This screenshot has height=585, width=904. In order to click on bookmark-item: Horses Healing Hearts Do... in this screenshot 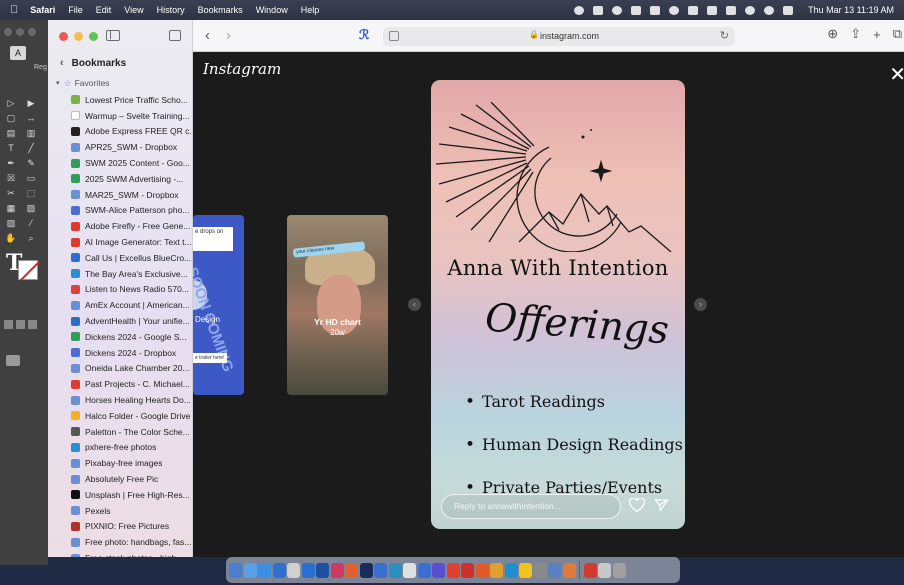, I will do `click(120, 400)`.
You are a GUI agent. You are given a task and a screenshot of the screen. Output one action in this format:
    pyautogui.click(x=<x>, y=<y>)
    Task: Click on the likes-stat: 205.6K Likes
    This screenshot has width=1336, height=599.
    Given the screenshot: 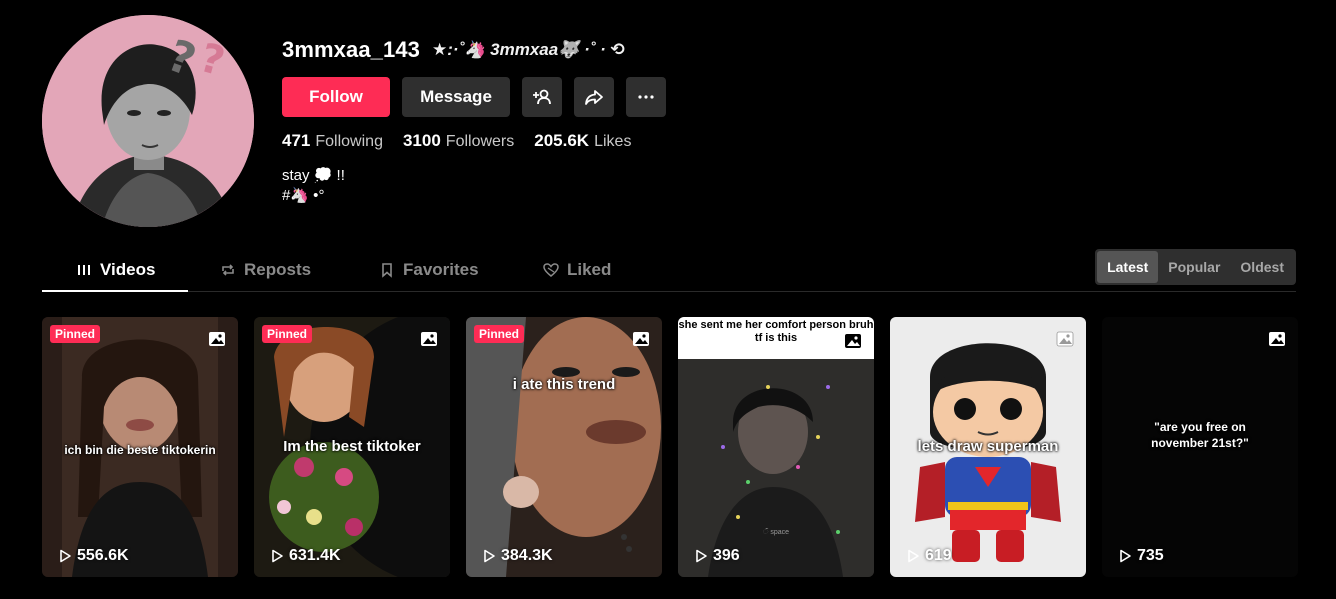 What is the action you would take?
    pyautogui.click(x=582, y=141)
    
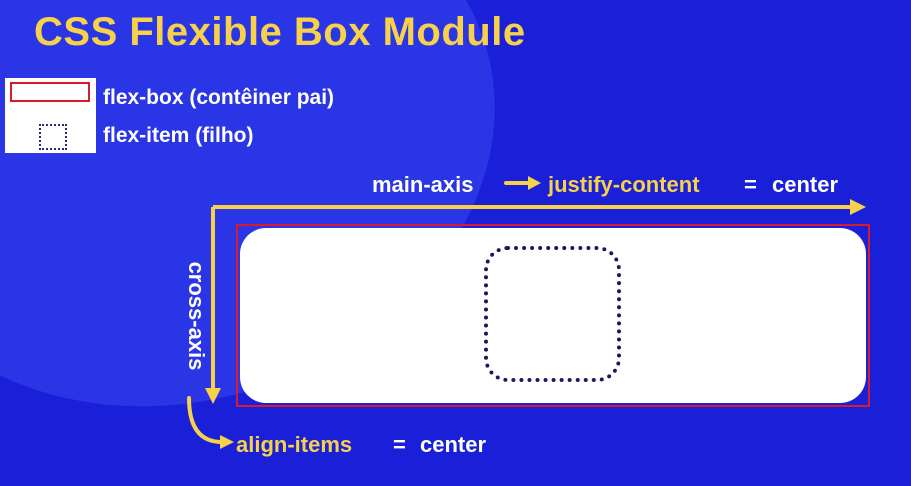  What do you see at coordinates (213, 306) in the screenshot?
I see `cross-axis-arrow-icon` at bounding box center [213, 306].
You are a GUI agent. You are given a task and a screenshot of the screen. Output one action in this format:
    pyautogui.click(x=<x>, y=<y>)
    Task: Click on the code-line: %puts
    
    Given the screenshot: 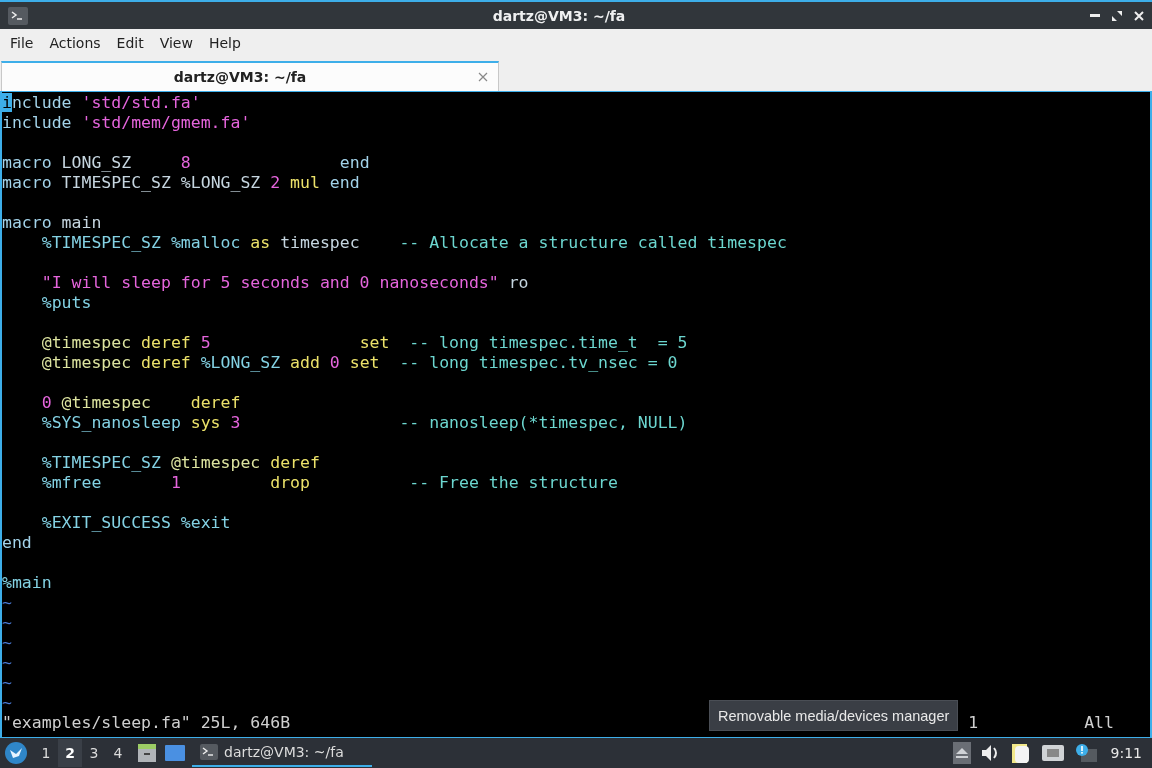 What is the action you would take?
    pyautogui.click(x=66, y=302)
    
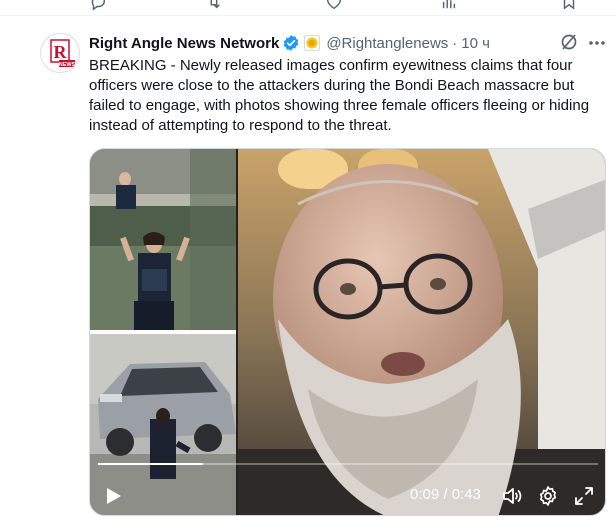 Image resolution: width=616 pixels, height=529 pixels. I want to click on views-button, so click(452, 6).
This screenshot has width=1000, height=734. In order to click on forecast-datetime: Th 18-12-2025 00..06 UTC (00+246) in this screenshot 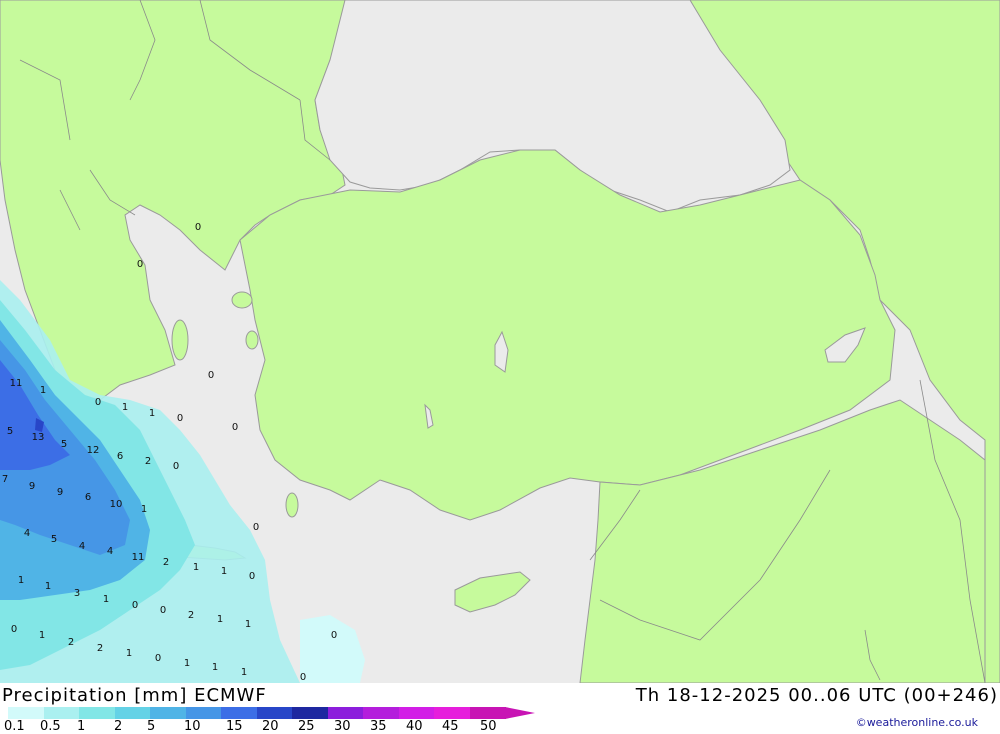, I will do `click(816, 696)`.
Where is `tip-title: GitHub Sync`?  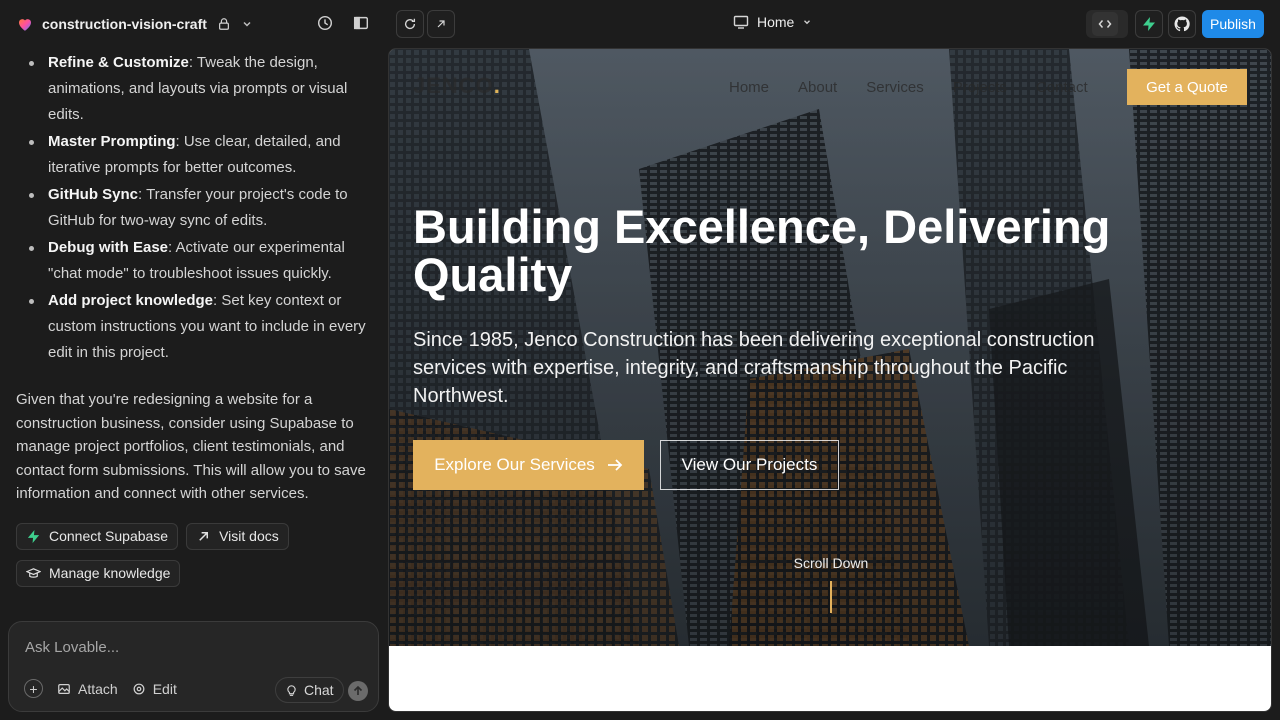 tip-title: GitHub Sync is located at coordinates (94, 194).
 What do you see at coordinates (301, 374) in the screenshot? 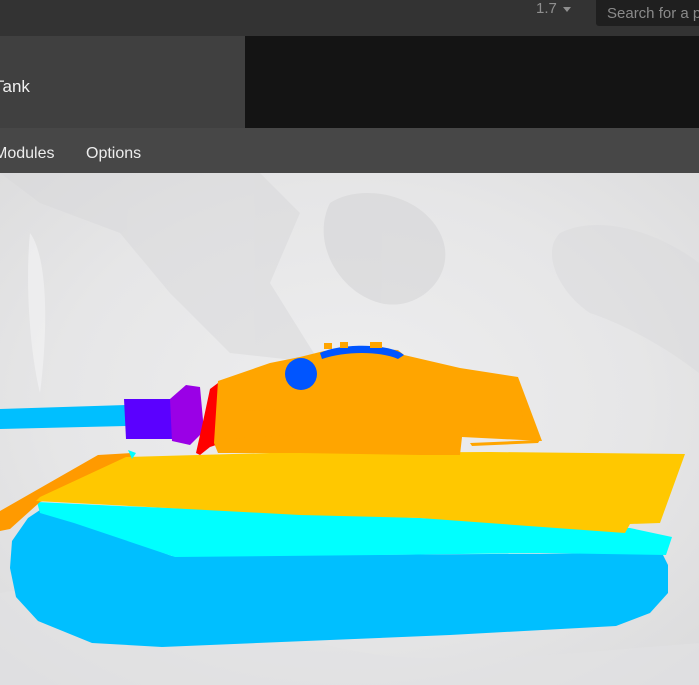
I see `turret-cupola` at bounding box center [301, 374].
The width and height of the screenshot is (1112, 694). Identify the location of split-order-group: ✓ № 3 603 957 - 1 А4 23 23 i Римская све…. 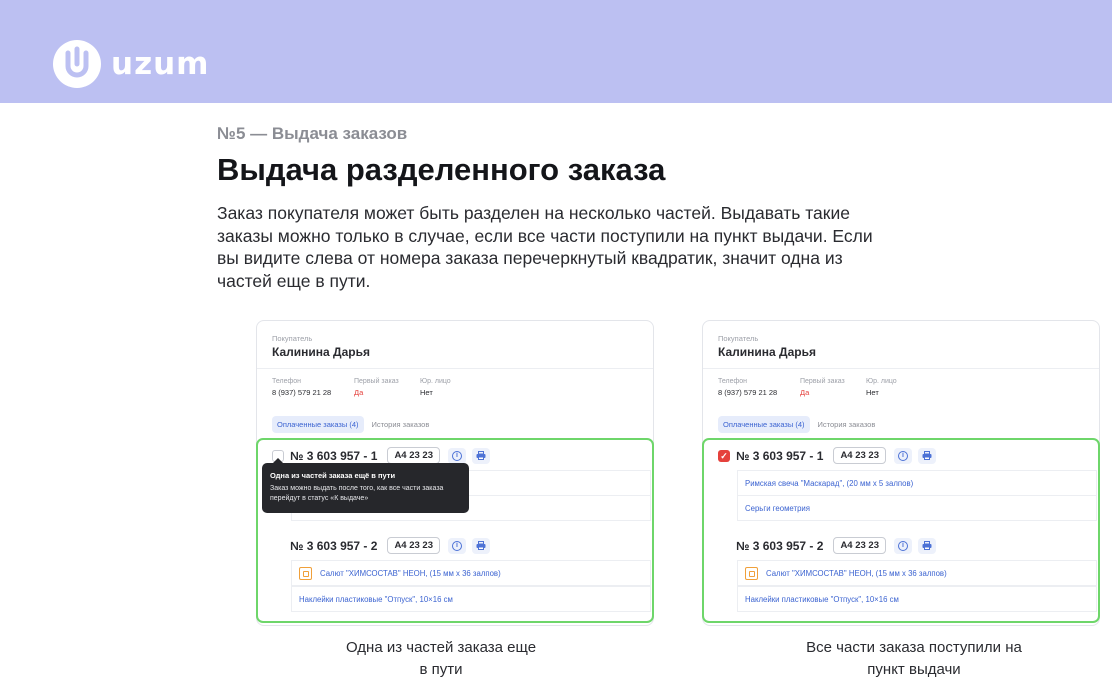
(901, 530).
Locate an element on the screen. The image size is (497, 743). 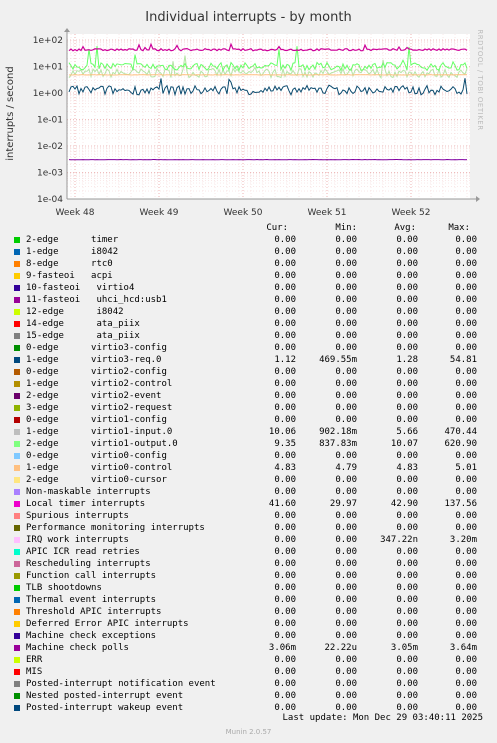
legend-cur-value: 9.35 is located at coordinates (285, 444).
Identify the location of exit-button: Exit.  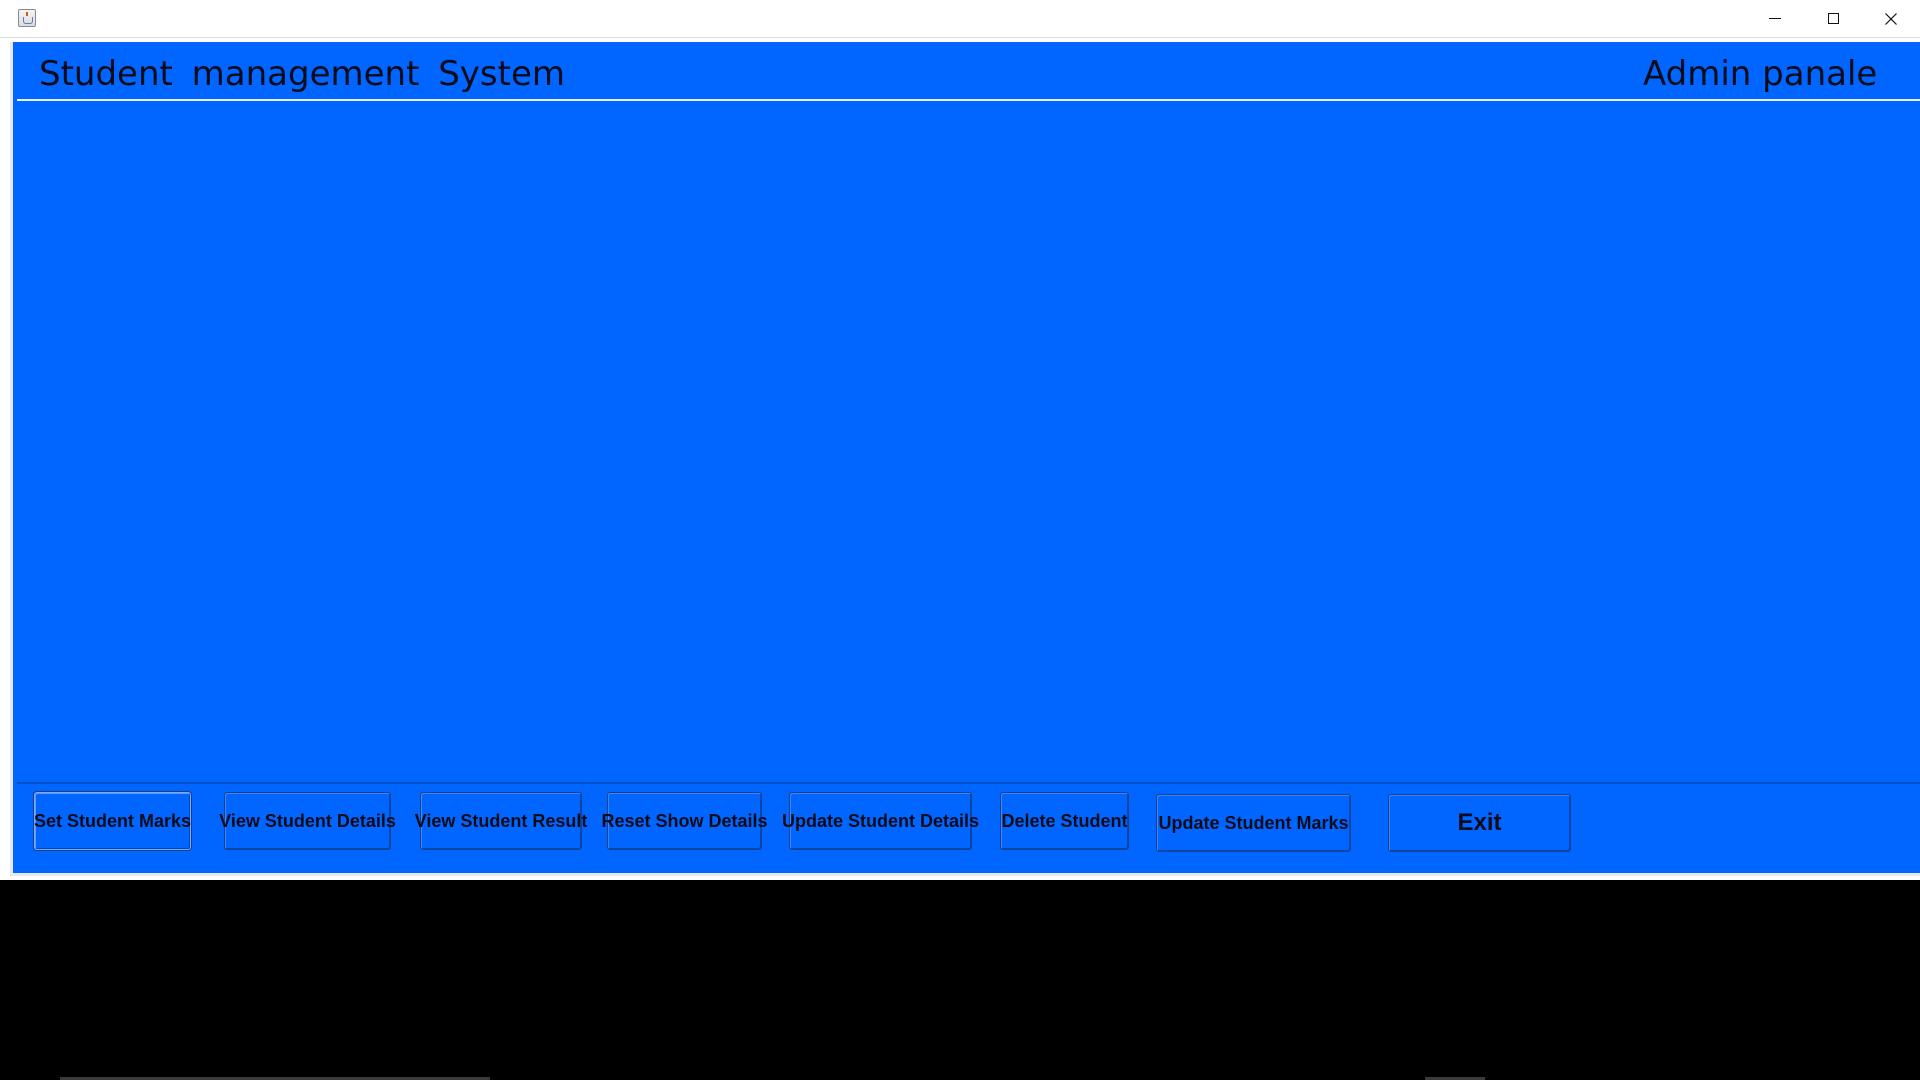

☆ ☆ ☆ ☆ ☆ ☆ ☆

THE PROBLEM — Reproduce the records above from the line containing "What do you see at coordinates (301, 374)" through the end of the records, substituting "position" for "location" and changing nothing else. Omit the pictures from your answer.

EXERCISE RESPONSE —
 What do you see at coordinates (301, 374) in the screenshot? 
I see `turret-cupola` at bounding box center [301, 374].
The width and height of the screenshot is (1112, 694). Identify the position of split-order-group: ✓ № 3 603 957 - 1 А4 23 23 i Римская све…. 
(901, 530).
Locate an element on the screen. The image size is (497, 743). 
legend-cur-value: 9.35 is located at coordinates (285, 444).
Identify the position of exit-button: Exit.  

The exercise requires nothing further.